Si diceva, nella precedente puntata, di quella donna, eretta sul suo carretto a cavallo nella mischia del mercato e della possibile destinazione del suo sguardo, sempre così “perdutamente lontano”. Un giorno, riuscendo ad eludere la sorveglianza dei “ghisa”, solitamente appostati all’ingresso, riuscimmo ad entrare nel mercato. Avremmo acquistato quella frutta un po’ troppo matura della quale i proprietari dei box non sapevano che fare e che invece le nostre madri (quelle di una volta…) avrebbero trasformato in marmellate per le nostre merende (cosa riuscivano a fare le nostre madri con quel poco che si ritrovavano tra le mani, meriterebbe un capitolo a parte).
Scorgemmo lo sgangherato carretto della signora con alle stanghe il suo improbabile cavallo, fermo davanti a uno di quei box. La vedemmo scendere dal piano inclinato del carretto con un solo balzo, virile ed elegante insieme. Le mani inguainate da raffinatissimi guanti di cuoio lavorato, caricò sul carretto una infinità di cassette di frutta, verdura per poi uscire non dall’uscita principale di via Cadore ma da una secondaria di via Friuli per imboccare successivamente viale Umbria.
Con il cavallo in corsa, i suoi capelli assumevano di nuovo la foggia della criniera di “Ronzinante” scarmigliati come se li agitasse un locale e personalissimo vento.
Alla guida di una Fiat 500 di cui disponevamo in comproprietà, la seguimmo nel suo itinerario: via Piranesi, via Ortica, fino ad arrivare in via Pitteri. Proprio in questa via e più precisamente davanti all’istituto dei Martinitt e delle Stelline, gli orfani tanto amati dai milanesi, tirò le redini di Ronzinante, che a quel comando, esagerando come al suo solito i movimenti, si impennò con gli zoccoli anteriori librati nel cielo (aveva in testa qualche monumento equestre di Milano), sottolineando questa sua performance con un nitrito potentissimo.
Allo scalpitio inconfondibile del cavallo (tra il trotto, il galoppo e il passo: uno stile sconosciuto che Ronzinante si era inventato di sana pianta) erano già usciti dall’istituto alcuni ragazzi nella tipica divisa dei Martinitt di allora, per scaricare la merce e portarla all’interno della palazzina.

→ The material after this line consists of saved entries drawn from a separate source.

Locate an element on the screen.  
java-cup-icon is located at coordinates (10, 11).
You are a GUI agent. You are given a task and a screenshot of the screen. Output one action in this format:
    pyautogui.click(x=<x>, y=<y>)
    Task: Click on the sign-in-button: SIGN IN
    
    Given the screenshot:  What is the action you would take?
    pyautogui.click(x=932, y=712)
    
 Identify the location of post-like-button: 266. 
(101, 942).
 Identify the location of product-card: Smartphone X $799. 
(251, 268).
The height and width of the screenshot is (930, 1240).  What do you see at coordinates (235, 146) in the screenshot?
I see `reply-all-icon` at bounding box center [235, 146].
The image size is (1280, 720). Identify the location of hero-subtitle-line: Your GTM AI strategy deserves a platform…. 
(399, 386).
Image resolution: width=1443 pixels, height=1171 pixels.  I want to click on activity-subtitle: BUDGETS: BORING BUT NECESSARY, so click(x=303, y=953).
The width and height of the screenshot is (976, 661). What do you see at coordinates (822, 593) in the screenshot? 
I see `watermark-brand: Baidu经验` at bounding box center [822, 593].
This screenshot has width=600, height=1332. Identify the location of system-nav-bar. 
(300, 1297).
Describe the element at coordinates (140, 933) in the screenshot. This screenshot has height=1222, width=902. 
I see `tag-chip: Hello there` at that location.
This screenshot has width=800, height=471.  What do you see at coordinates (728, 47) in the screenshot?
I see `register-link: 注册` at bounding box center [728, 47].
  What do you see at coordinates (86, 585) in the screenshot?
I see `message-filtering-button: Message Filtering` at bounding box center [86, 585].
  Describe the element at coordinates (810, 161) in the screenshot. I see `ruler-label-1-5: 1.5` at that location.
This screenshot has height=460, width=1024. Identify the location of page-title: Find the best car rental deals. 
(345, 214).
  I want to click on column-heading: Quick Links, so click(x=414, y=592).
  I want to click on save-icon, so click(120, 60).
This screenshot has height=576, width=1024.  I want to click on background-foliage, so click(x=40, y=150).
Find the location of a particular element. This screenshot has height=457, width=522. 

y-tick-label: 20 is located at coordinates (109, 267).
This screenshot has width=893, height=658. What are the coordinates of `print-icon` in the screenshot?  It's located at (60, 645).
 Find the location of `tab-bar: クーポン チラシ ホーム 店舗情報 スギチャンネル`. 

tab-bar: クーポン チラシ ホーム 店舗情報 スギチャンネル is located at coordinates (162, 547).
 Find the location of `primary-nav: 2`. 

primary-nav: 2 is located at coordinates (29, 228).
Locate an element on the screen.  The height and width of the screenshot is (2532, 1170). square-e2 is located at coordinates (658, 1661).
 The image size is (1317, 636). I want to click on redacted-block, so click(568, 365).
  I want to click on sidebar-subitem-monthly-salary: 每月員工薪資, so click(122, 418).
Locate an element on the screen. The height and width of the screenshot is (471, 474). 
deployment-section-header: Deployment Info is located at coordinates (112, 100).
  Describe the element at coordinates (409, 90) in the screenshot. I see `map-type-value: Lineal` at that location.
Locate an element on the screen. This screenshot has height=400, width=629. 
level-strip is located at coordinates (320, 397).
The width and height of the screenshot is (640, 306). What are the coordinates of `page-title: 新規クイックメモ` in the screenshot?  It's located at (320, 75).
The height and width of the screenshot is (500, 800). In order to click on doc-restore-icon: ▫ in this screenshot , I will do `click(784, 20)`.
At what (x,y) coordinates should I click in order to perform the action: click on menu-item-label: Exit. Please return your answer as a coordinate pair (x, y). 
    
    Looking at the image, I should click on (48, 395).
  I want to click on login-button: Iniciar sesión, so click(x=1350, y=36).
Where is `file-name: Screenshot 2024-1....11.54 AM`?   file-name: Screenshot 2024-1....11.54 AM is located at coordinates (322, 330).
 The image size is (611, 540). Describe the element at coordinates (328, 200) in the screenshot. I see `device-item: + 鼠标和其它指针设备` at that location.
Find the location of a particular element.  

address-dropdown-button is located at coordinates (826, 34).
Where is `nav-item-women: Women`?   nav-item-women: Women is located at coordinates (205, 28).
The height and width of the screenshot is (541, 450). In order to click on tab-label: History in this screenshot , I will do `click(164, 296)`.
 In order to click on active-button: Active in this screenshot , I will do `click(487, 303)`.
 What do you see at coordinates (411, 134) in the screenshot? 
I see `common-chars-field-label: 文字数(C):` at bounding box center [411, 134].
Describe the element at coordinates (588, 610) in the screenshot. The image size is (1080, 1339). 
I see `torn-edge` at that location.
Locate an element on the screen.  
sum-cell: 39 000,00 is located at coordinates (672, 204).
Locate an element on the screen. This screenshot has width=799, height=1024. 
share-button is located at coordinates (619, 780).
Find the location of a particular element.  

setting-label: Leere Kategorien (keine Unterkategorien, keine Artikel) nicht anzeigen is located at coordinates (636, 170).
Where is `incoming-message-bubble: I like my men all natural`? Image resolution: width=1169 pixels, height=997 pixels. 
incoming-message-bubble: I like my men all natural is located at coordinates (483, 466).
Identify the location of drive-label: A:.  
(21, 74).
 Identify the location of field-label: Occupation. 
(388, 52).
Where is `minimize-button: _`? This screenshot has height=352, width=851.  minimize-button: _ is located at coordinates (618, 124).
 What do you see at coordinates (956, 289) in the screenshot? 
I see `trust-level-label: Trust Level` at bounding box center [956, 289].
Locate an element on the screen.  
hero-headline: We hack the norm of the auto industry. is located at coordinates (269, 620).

Sulla cima della scalinata dell’ingresso, ad attendere la giovane donna, un giovanotto, probabilmente un istruttore, dall’aria colta e distinta e soprattutto dagli occhi visibilmente innamorati. Seguiva un lungo e tenerissimo abbraccio. Finalmente capimmo: erano quel principe Azzurro e quell’abbraccio d’amore il punto lontanissimo e imprecisabile nel quale si spegneva ogni giorno lo sguardo di quella donna (della quale ci eravamo alla fine inevitabilmente innamorati anche noi).
Ma torniamo per un solo momento al mercato e alle ultime conseguenze della sua attività. Alle 3 del pomeriggio, dal fondo delle vie, spuntavano gli spazzini. Divisa grigio-verde abbottonatissima, vere reincarnazioni dei Vittorio Emanuele III vuoi per la foggia dei berretti (la “Repubblica” non aveva ancora potuto rinnovarli) che il re notoriamente portava altissimi per “aggiustare” la sua statura, vuoi appunto per la bassa statura complessiva. Armati però di scope lunghissime che strisciavano all’unisono da un lato all’altro delle strade. Un’armonia la loro come dettata dalle note di un valzer di Strauss. Gli occhi bassi non per umiliazione ma per spazzare tutto e bene, comprese fatiche, ansie e sudori di quella mattina.
Un giorno scorgemmo uno di loro, il più piccolo e ultimo della fila, chinarsi a raccogliere un anello con incastonato un diamante enorme (mio zio orefice era con noi e non ebbe dubbi sulla natura della pietra).
Il giorno dopo, aspettammo curiosi l’arrivo degli spazzini. Li osservammo sfilare sotto il mio balcone.
Il più piccolo, l’ultimo della fila, non c’era più.